Schließlich: Wieso sollte denn ein unproblematisches Verhältnis zum Sterbefasten ausgerechnet der Legalisierung der Tötung auf Verlangen Vorschub leisten? Im Verborgenen wird sie hierzulande ohnehin praktiziert, und selbst wenn die Behauptung [...] zutreffen sollte, dass die Mehrheit der Bevölkerung sich wünscht, dass dies legal möglich ist, wird daraus noch längst kein Parlamentsbeschluss.“

„Sehr geehrter Herr Walther,

tatsächlich ist es für mich mehr als traurig, wenn Sterbefasten zur gesellschaftlichen Norm würde, wenn Menschen mit guter Lebensqualität durch kompetente Hilfe hätten bleiben können. Und natürlich ist es nicht unnormal, wenn ein Todkranker auf feste oder flüssige Ernährung verzichtet. Ganz im Gegenteil. Wichtig ist uns aus täglicher praktischer Erfahrung, vor einer solchen Entscheidung einem Patienten die Chancen für ein angenehmeres, schmerzfreies und symptomarmes Leben, auch für kurze Zeit, aufzuzeigen und anzubieten, ja Trost und Liebe zu spenden.

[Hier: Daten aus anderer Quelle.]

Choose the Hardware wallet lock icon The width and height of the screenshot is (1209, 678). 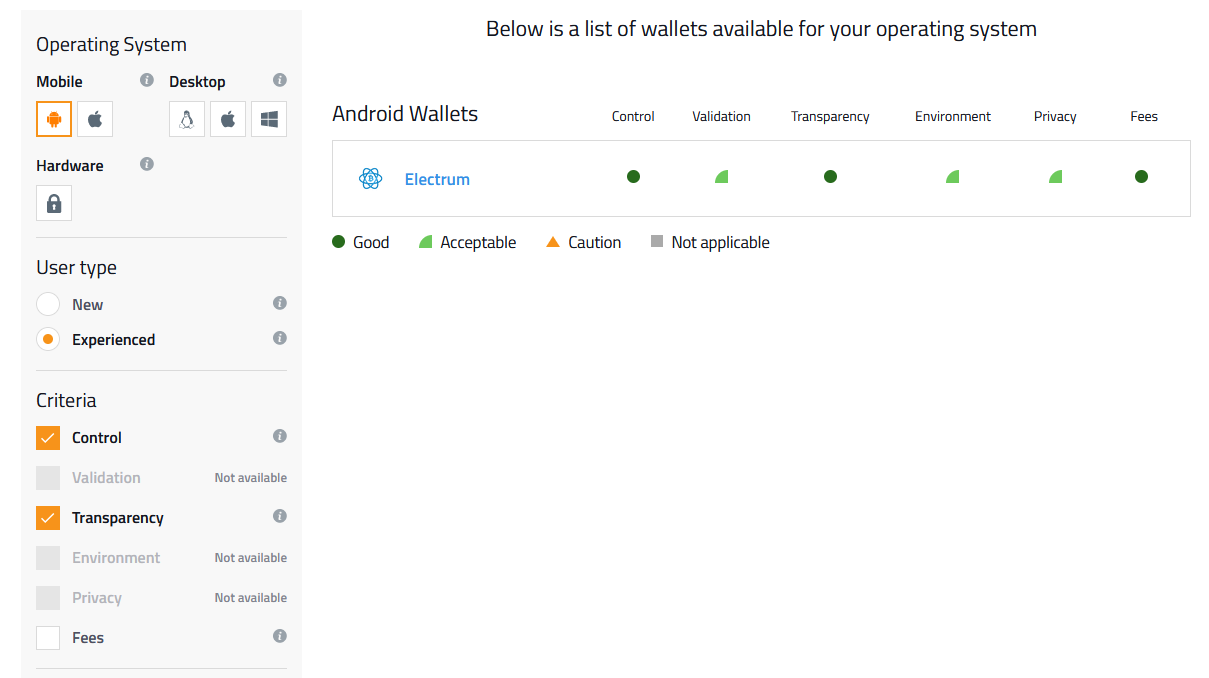(x=54, y=203)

Der Begriff der Norm [...] impliziert eine Verbindlichkeit, die sogar zur Forderung werden kann. Anstatt das Leben als etwas Wertvolles zu schützen, wäre die Vorstellung geradezu erschreckend, wenn unsere Gesellschaft einen Suizid tendenziell als etwas Vernünftiges betrachten würde. Läuft auch der Einzelne dadurch erst recht Gefahr der Bedrängnis oder Entmündigung, eigentlich im paradoxen Gegensatz zum wesentlichen Autonomie-Argument von Sterbehilfe-Befürworten.

Außerdem: Lebenswertes Leben darf auch gesellschaftlich nicht quantifiziert werden. Viele Dammbrüche beginnen eben „winzig“!

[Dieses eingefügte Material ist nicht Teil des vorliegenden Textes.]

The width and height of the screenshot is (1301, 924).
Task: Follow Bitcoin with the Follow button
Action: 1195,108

Selbst leidvolles Leben ist nicht notwendigerweise unwürdig. Sich (wie von Geburt an!) helfen zu lassen, bedeutet nicht unbedingt die Aufgabe der Selbstbestimmung. Palliative und hospizliche Begleitung heißt, Wege aufzuzeigen heraus aus einer, auch bei Befürwortern von Tötung auf Verlangen, wohl nur zu oft verdrängten Furcht vor einer „Entmächtigung“ (G. Maio), vielmehr hin zu einem Loslassenkönnen. Der Deutsche Hospiz- und PalliativVerband wendet sich darüberhinaus gegen jede Form organisierter Beihilfe zum Suizid: Ein Suizid beendet Probleme, er löst sie nicht.“

Ein anderes Zweiergespräch hatte sich vor kurzem mit Herrn Dr. jur. Peter Holtappels als Vertreter des Berufsverbandes der Mediziner in Westfalen-Lippe ergeben. Im Editorial des klinikarzt 12/2013 („Apallisches Syndrom – Immer ein Dilemma“) hatten wir die zuvor in einer Empfehlung des Berufsverbandes propagierte Auffassung missbilligt, dass bei Patienten in einem apallischen Koma sogar lebensverkürzende Maßnahmen indiziert sein könnten. Dieses Bekenntnis hat Herr Dr. Holtappels in seiner neuen Stellungnahme zurückgenommen – sodass deren an dieser Stelle unkommentierten Publikation auf S. 278 in diesem Heft nichts im Wege steht.

Hingegen würde ich die Diskussion auch mit Ihnen persönlich als Leser/in gerne fortsetzen!